**Extrait choisi:**
"""

Tout le monde sait qu’il existe au Nigéria des usines à bébés. Ce sont des camps où des femmes sont séquestrées et engrossées. Leurs bébés sont mis en vente et avec la complicité d’hôpitaux des faux papiers sont délivrés aux «clients» leur permettant d’en revendiquer la paternité. L’histoire est connue depuis longtemps. Ce qui est nouveau, c’est que des membres de la bourgeoisie du Niger se payent ce genre de service. C’est criminalisé dans notre pays. La presse en a fait état et la justice s’est autosaisie de l’affaire. Contrairement à ce que raconte monsieur Amadou, aucun juge n’a été limogé. Un seul juge l’instruit depuis le début et quand il a demandé à la police d’arrêter le Président de l’assemblée, j’étais là, je peux vous garantir qu’il était déterminé.
« LES FAITS SONT ÉTABLIS »
Sur quel fondement a-t-il motivé ces arrestations?
Un intermédiaire nigérien a été arrêté. Sur la base de ses déclarations, dix-sept «clients» ont été arrêtés au mois d’août. Parmi lesquels un ministre de notre famille politique et son épouse.
Pourquoi la demande d’arrestation de Hama Amadou a-t-elle fait l’objet d’un conseil des ministres extraordinaire?
Parce qu’il est président de l’Assemblée, sa demande d’arrestation doit être validée en conseil des ministres. Lorsque le juge a formulé sa demande, le Président était en vacances. En son absence, il faut un décret pour habiliter le Premier ministre à présider un conseil de ministre extraordinaire. C’est la procédure.
Avouez qu’en plein mois d’août, réunir un conseil des ministres pour une affaire de «supposition d’enfants», cela paraît surprenant.
Ce n’est pas comme en France, les ministres ne sont pas en vacances à ce moment. Il est fréquent que le Premier ministre préside un conseil des ministres extraordinaire. En août, nous en avons eu plusieurs. Cela n’a rien d’exceptionnel.
Pourquoi l’enquête au Nigéria a-t-elle débuté seulement après la vague d’arrestations?
C’est sur la base des déclarations des personnes arrêtées que le juge a pu demander une commission rogatoire pour envoyer des enquêteurs dans cette usine de bébé au Nigeria où un camp a pu être démantelé. La clinique au Bénin a été fermée et son directeur emprisonné. Les faits sont établis.

"""

**Données enregistrées:**
"""

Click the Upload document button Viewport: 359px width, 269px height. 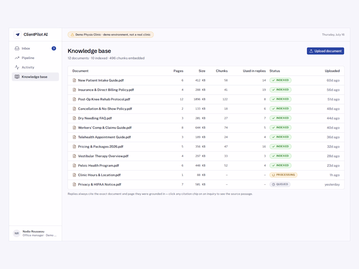(325, 51)
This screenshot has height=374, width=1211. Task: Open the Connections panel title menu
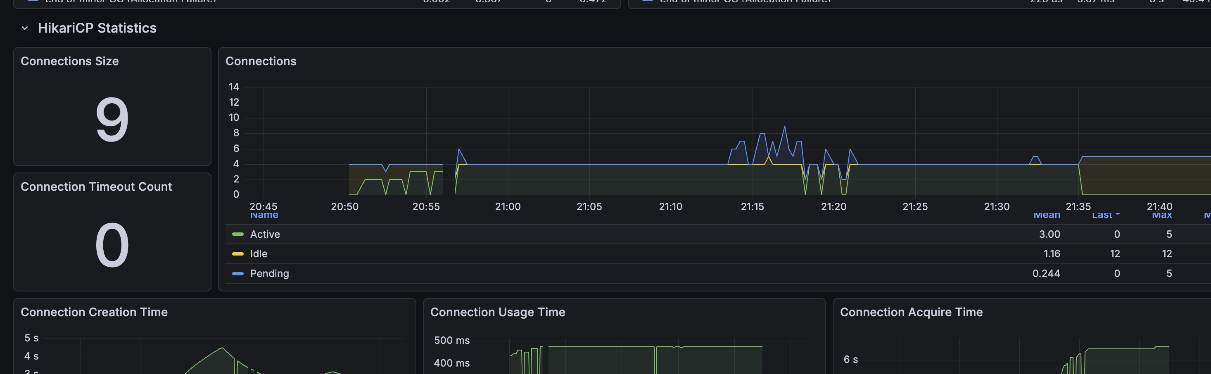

"""

**Exercice à faire:**
Recopiez tel quel, dans l'extrait sur les usines à bébés, le passage qui va de « Tout le monde » jusqu'à « qu’il était déterminé. ».

**Corrigé détaillé:**
Tout le monde sait qu’il existe au Nigéria des usines à bébés. Ce sont des camps où des femmes sont séquestrées et engrossées. Leurs bébés sont mis en vente et avec la complicité d’hôpitaux des faux papiers sont délivrés aux «clients» leur permettant d’en revendiquer la paternité. L’histoire est connue depuis longtemps. Ce qui est nouveau, c’est que des membres de la bourgeoisie du Niger se payent ce genre de service. C’est criminalisé dans notre pays. La presse en a fait état et la justice s’est autosaisie de l’affaire. Contrairement à ce que raconte monsieur Amadou, aucun juge n’a été limogé. Un seul juge l’instruit depuis le début et quand il a demandé à la police d’arrêter le Président de l’assemblée, j’étais là, je peux vous garantir qu’il était déterminé.